On Thu, 6 May 2021 at 20:10, Andy Seaborne <[email protected]> wrote:

Hi there,

Showing the query would be helpful but some general remarks:

1/ If the query or the setup for Fuseki is needing more than the default heap size, then it might be that the Java JVM is getting into a state of heap exhaustion. This manifests as the CPU loading getting very high. It
will seem like nothing is happening (waiting for response).

2/ The query may be expensive.

Things to look for
* cross products - two parts of the query pattern that are not
connected.

{ ?s ?p ?o . ?a ?b ?c } is N-squared the size of the database.

* sort, spilling to disk or combined with a cross product the query.

3/ If no results are coming back, then the query is form that does not
stream back - sort, or CONSTRUCT maybe.

There was a useful presentation recently that talks about the principles
of query efficiency.

SPARQL Query Optimization with Pavel Klinov
https://www.youtube.com/watch?v=16eMswT2x2Y

More inline:

On 06/05/2021 09:54, Martin Van Aken wrote:
Hi!
I'm Martin, I'm a software developer new to the Triples/SPARQL world.

• Collected material

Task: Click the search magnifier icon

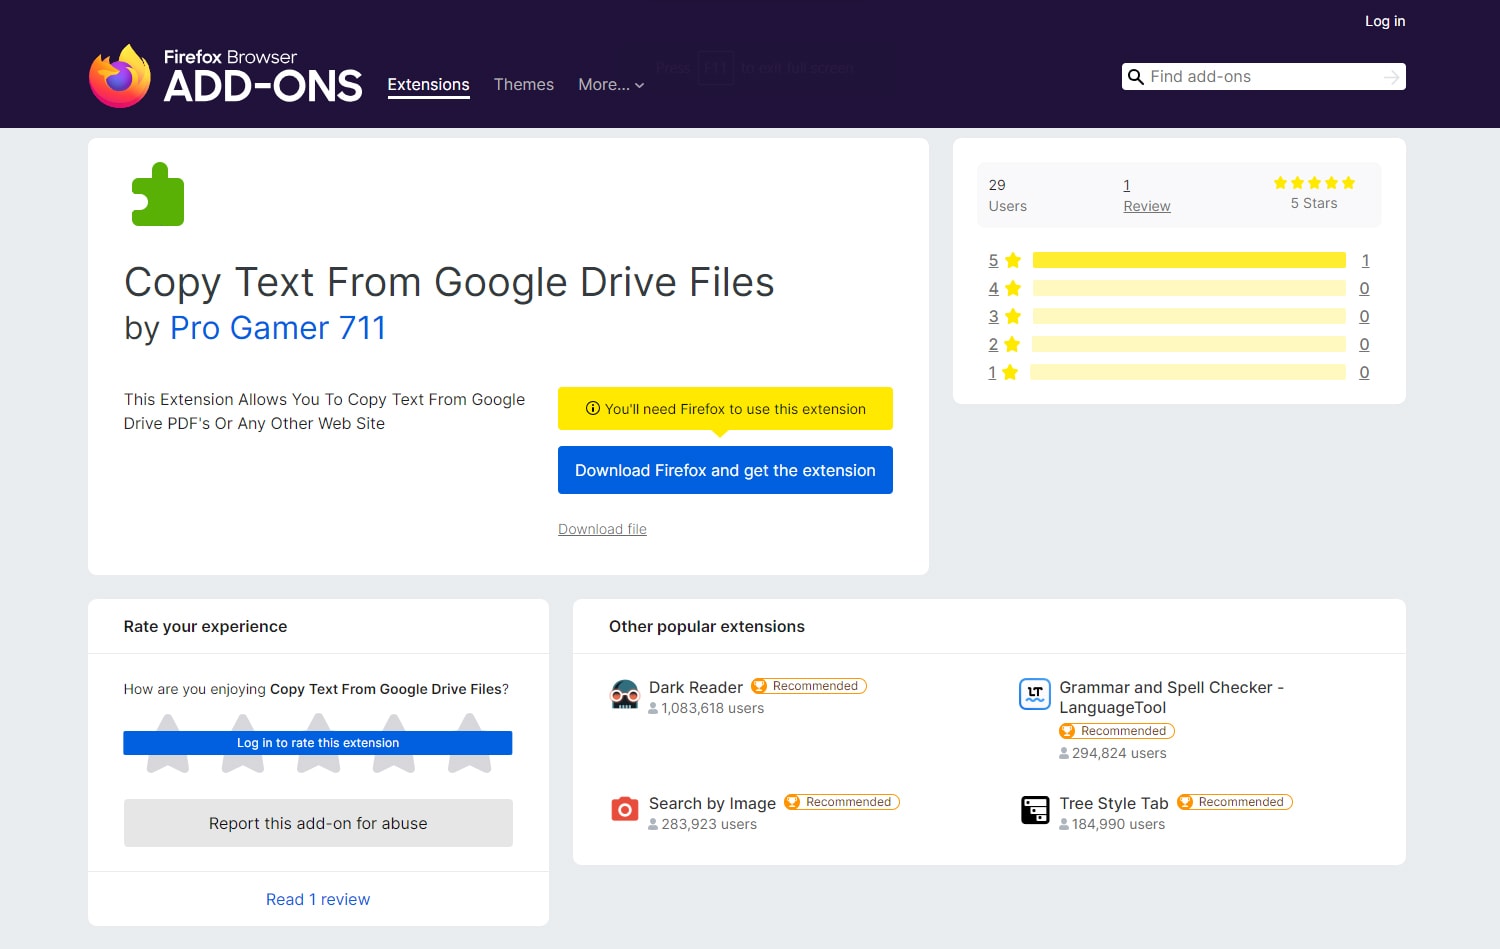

• Written task A
Please copy the part of the email starting at "2/ The query" and ending at "or CONSTRUCT maybe." word for word.
• Written task B
Answer these questions from the email, one answer per line:
(i) What happens to the CPU loading when the Java JVM reaches heap exhaustion?
(ii) How large is the pattern { ?s ?p ?o . ?a ?b ?c } said to be?
(iii) What does Martin Van Aken say his job is?

• Exercise result A
2/ The query may be expensive.

Things to look for
* cross products - two parts of the query pattern that are not
connected.

{ ?s ?p ?o . ?a ?b ?c } is N-squared the size of the database.

* sort, spilling to disk or combined with a cross product the query.

3/ If no results are coming back, then the query is form that does not
stream back - sort, or CONSTRUCT maybe.

• Exercise result B
(i) It gets very high.
(ii) N-squared the size of the database.
(iii) He is a software developer.